## DOCUMENT
Base Metals Drop as Trade War Angst Spurs Concern About Demand
(Bloomberg) -- Industrial metals fell for a second day on concern that the escalating U.S.-China trade war will hurt prospects for demand in the biggest users.
The Bloomberg Industrial Metals Subindex, which tracks aluminum, copper, nickel and zinc, slipped 0.8 percent as the market braced for a new round of U.S. tariffs on about $200 billion more in Chinese products that’s seen spurring retaliation from Beijing. Aluminum’s losses also came as the U.S. Treasury softened the impact of sanctions on Russian supplier United Co. Rusal.
Metals have been under pressure for months as the U.S.-led trade war fans concern that the showdown will derail otherwise-strong economic growth in the world’s two largest economies. The dollar has rallied this year, putting additional pressure on buyers in China by making it more expensive to import industrial commodities.
“We can see no winners in this conflict, and believe that global trade and the global economy will suffer mainly as a result,” Commerzbank AG analysts including Daniel Briesemann said in a note, referring to the new round of U.S. tariffs on Chinese imports. “Base metals are very dependent on economic cycles and therefore react sensitively to them.”

## RAW RECORDS
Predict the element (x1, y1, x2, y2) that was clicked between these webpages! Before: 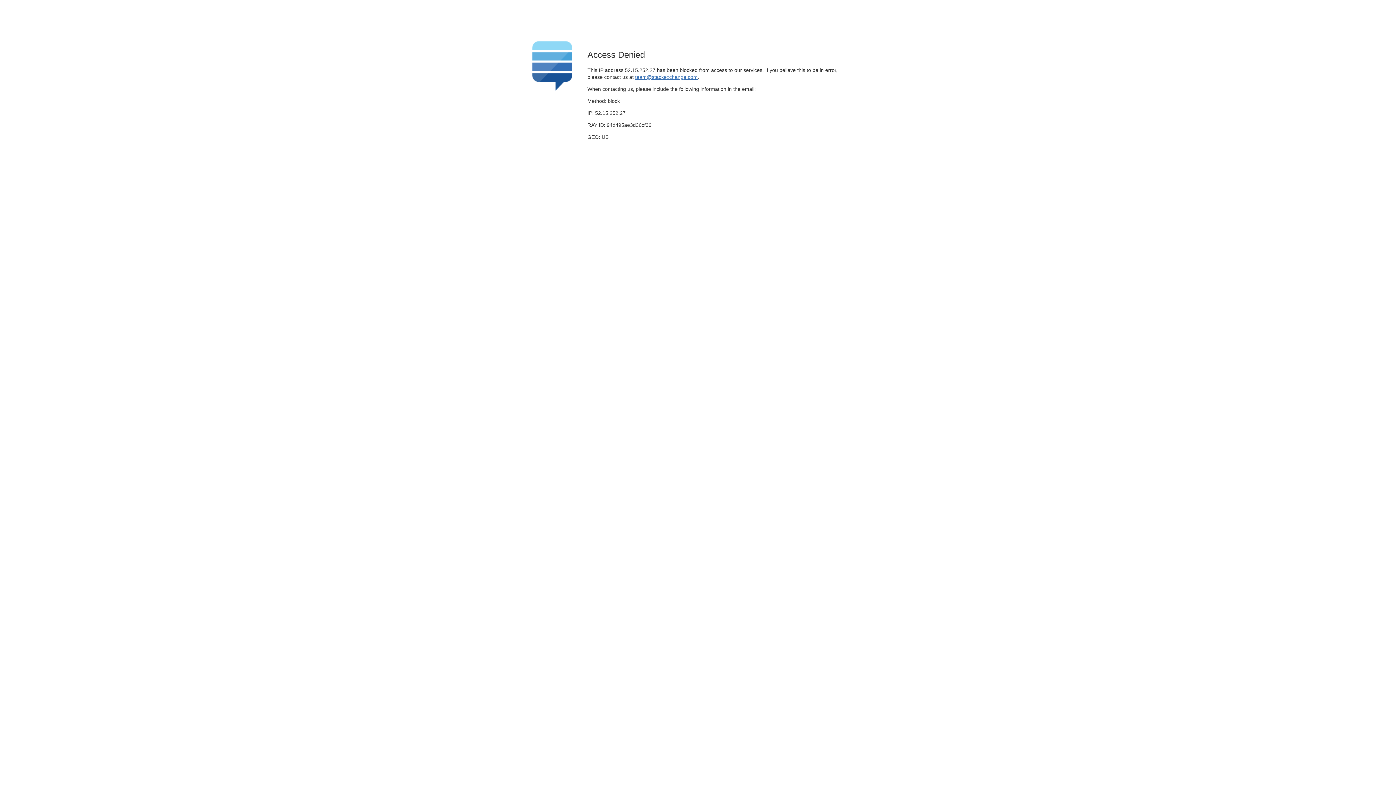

* * *

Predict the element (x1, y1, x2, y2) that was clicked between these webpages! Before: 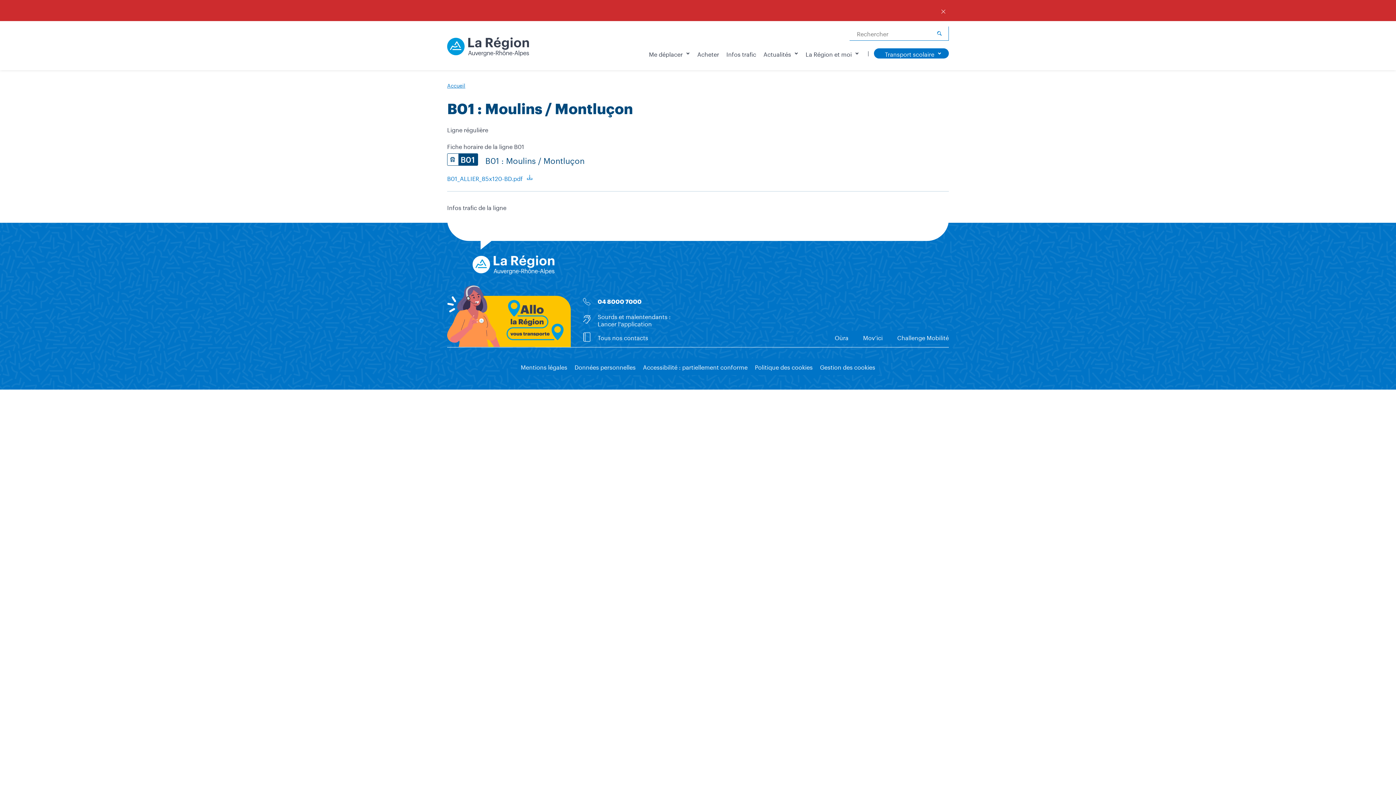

* * *

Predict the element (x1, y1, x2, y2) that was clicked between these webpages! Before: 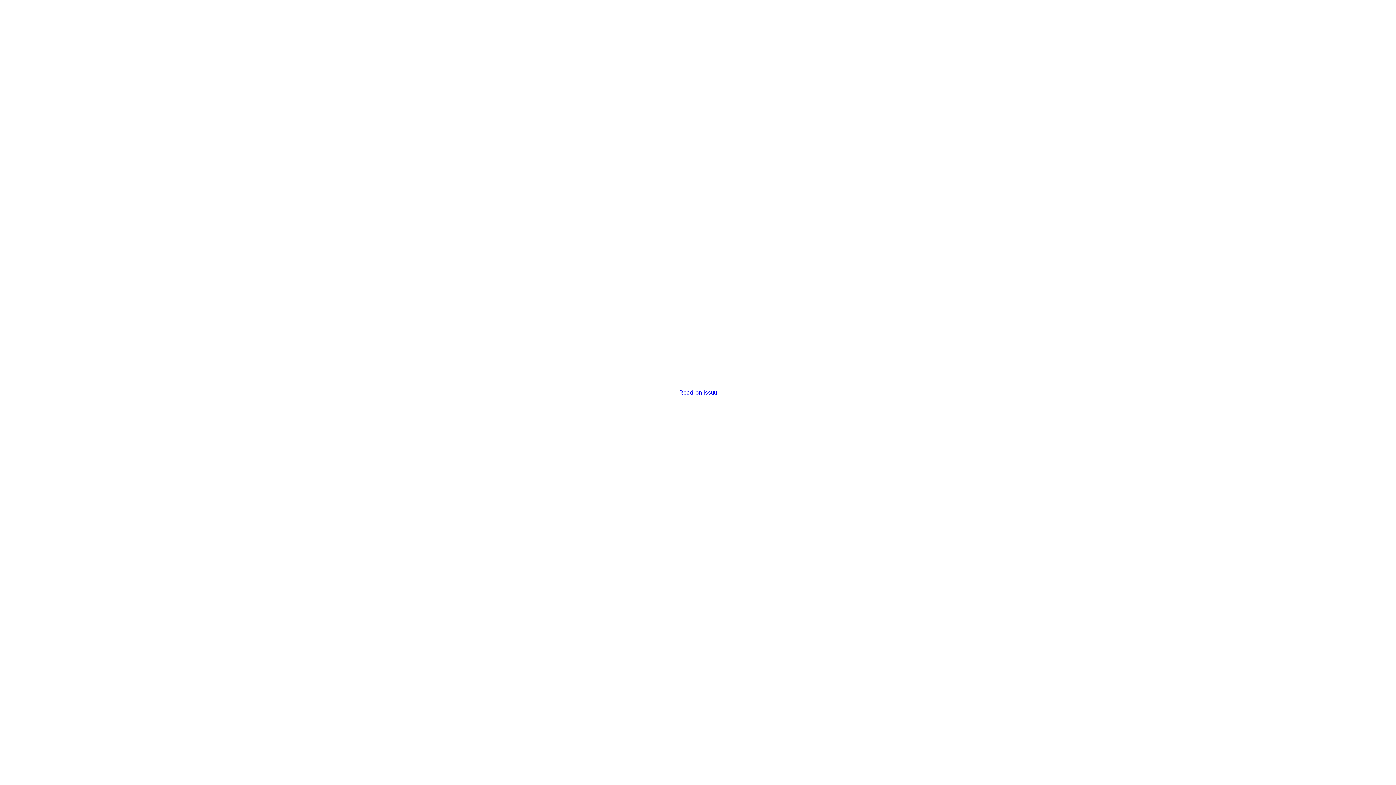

## WORK TO COMPLETE
**A.** In the base metals article, by how much did the Bloomberg Industrial Metals Subindex slip?
**B.** Extend the base metals article past its final paragraph.

## RESULTS OF THE EXERCISE
**A.** 0.8 percent

**B.**
Nickel led the retreat, skidding 3.3 percent to settle at $12,240 a metric ton at 5:50 p.m. on the London Metal Exchange, wiping out all of last week’s gain. Zinc dropped 0.6 percent to $2,320 a ton. Mining shares including Antofagasta Plc and Glencore Plc declined.
“As we have been noting all year, the best of the growth in the industrial cycle is now behind us,” Colin Hamilton, managing director for commodities research at BMO Capital Markets, said in an emailed note. “Trade frictions, emerging-market concerns and cost inflation have all become increasing headwinds, and naturally purchasing managers are less confident.”
On the Comex in New York, copper futures for December delivery gained 0.2 percent to $2.651 a pound ($5,844.4 a ton).
The U.S. public comment period for the tariffs on $200 billion in Chinese goods has closed, and any new round would be in addition to levies on $50 billion in goods already in place. Trump’s move may prompt Beijing to decline the offer of negotiations, the Wall Street Journal said. Goldman Sachs Group Inc. said last week there’s scope for further losses in metals, despite prices appearing oversold.
Aluminum lost 0.5 percent on the LME. The U.S. Treasury late Friday suggested that customers could sign some new contracts with Rusal -- as long as they were consistent with their dealings with the company before sanctions were imposed in April. That’s important because many aluminum consumers have quarterly or annual contracts with Rusal that are expiring.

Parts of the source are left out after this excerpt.